Henry John Wallack was a British actor, stage manager, and brother of actor James William Wallack.
Background
Henry John Wallack was born in London, England, and was the eldest child of William H. and Elizabeth (Field) Granger Wallack. His father was of Jewish ancestry. The family were all theatrical; Mrs. Wallack had for a time been David Garrick's leading woman, and the best traditions of the eighteenth-century English stage were bred into her descendants. Her four children by Wallack - Henry John, James Willliam, Mary, and Elizabeth - all became actors, and all save Elizabeth spent sometime in the United States.
Education
He had an uneventful early training.
Career
Henry Wallack had by his twenty-eighth year become so noted an actor in England that he was engaged for a long American contract, and made his début in Baltimore in 1819. After long stays in Baltimore, Philadelphia, and Washington, Wallack first played in New York in May 1821 at the Anthony Street Theatre. Notices of this first engagement show that he appeared in such rôles as those of Brutus, Octavian, Rob Roy, Coriolanus, Captain Bertram in Fraternal Discord, and Gambia in the opera The Slave.
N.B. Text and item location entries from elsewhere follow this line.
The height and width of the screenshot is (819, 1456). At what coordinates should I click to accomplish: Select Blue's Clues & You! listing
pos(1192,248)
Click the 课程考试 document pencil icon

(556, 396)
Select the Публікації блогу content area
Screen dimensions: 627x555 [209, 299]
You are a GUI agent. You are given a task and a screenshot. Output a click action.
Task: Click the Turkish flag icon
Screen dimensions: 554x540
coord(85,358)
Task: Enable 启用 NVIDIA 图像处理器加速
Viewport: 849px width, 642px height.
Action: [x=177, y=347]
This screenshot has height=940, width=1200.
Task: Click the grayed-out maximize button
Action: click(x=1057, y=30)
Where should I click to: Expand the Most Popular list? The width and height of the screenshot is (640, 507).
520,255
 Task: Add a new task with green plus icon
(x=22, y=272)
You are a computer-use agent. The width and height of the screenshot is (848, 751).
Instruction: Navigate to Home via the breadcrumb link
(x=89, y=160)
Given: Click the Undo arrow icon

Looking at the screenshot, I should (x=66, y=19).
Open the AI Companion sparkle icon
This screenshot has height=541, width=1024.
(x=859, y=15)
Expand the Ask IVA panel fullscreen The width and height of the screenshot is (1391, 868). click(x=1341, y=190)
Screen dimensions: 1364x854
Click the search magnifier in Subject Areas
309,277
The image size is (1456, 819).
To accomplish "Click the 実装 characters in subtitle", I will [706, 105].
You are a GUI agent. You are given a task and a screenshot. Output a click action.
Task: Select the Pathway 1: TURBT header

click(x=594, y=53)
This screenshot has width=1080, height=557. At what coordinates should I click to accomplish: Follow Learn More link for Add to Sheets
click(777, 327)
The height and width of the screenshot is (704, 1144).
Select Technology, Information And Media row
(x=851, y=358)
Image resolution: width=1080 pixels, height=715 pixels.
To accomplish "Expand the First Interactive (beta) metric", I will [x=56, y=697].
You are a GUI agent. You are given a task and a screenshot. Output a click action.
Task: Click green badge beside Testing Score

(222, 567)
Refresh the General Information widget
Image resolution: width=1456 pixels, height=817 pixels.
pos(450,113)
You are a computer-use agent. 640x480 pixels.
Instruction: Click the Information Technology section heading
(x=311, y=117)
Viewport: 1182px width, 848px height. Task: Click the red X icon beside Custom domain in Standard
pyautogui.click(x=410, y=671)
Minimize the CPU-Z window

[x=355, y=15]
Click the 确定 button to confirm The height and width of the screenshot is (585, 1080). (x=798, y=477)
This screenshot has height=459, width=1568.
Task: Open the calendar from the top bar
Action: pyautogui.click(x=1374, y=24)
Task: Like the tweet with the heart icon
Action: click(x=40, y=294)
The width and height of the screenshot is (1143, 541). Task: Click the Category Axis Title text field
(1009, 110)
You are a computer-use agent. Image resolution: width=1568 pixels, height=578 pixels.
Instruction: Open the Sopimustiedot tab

The New York Mirror (June 5, 1824) said of him, "Few men possess so noble a person or a more intelligent and beautiful countenance; the expression of his eye is quick and full of meaning--his movements are easy and correct - his voice mellow and musical. " After the birth of her daughter Fanny in 1822, Mrs. Wallack became a dramatic actress and was attached to the Park Theatre for ten years. She was the mother of Wallack's three children - James William, Julia (Mrs. Hoskins), and Fanny (Mrs. Charles Moorhouse), all well-known actors. After an extended tour of the country, Wallack became leading man of the Chatham Garden Theatre in 1824. He returned to England in 1828-32 and 1834-36, acting in the latter period as stage manager and leading actor at Covent Garden. When his brother James opened the National Theatre in New York in September 1837, Henry was his stage manager, and acted important rôles. In the autumn of 1839 he appeared opposite Edwin Forrest in several parts, such as Iago to Forrest's Othello. On November 25 of that year he and his second wife began a long engagement at the New Chatham Theatre. On December 23 Wallack's two daughters made their débuts there with their father in The Hunchback. Fanny was an actress of unusual talent; Julia spent most of her time thereafter in opera. In the summer of 1840 Wallack returned to England, where in 1843 he rented Covent Garden for a short and disastrous season. He appeared again in America, as Sir Peter Teazle in The School for Scandal, in September 1847 when the Wallacks opened the Broadway Theatre, and throughout that season his daughter Fanny was leading lady there. Wallack spent most of his latter years in the United States, dying in New York at the age of eighty. One of his last appearances was as Falstaff in 1858.
Achievements
He played a tremendous and varied repertoire during his lifetime, his parts ranging from the chief Shakespearean heroes to Rolla in Pizarro, Fagin in Oliver Twist, and Anthony Absolute in The Rivals.
Connections
He was married two times: first, to Fanny Jones, an actress. His wife obtained a divorce about 1833, and about a year later Wallack married Miss Turpin, a singer. He had two daughters, Julia Wallack, a vocalist, and Fanny Wallack, an actress.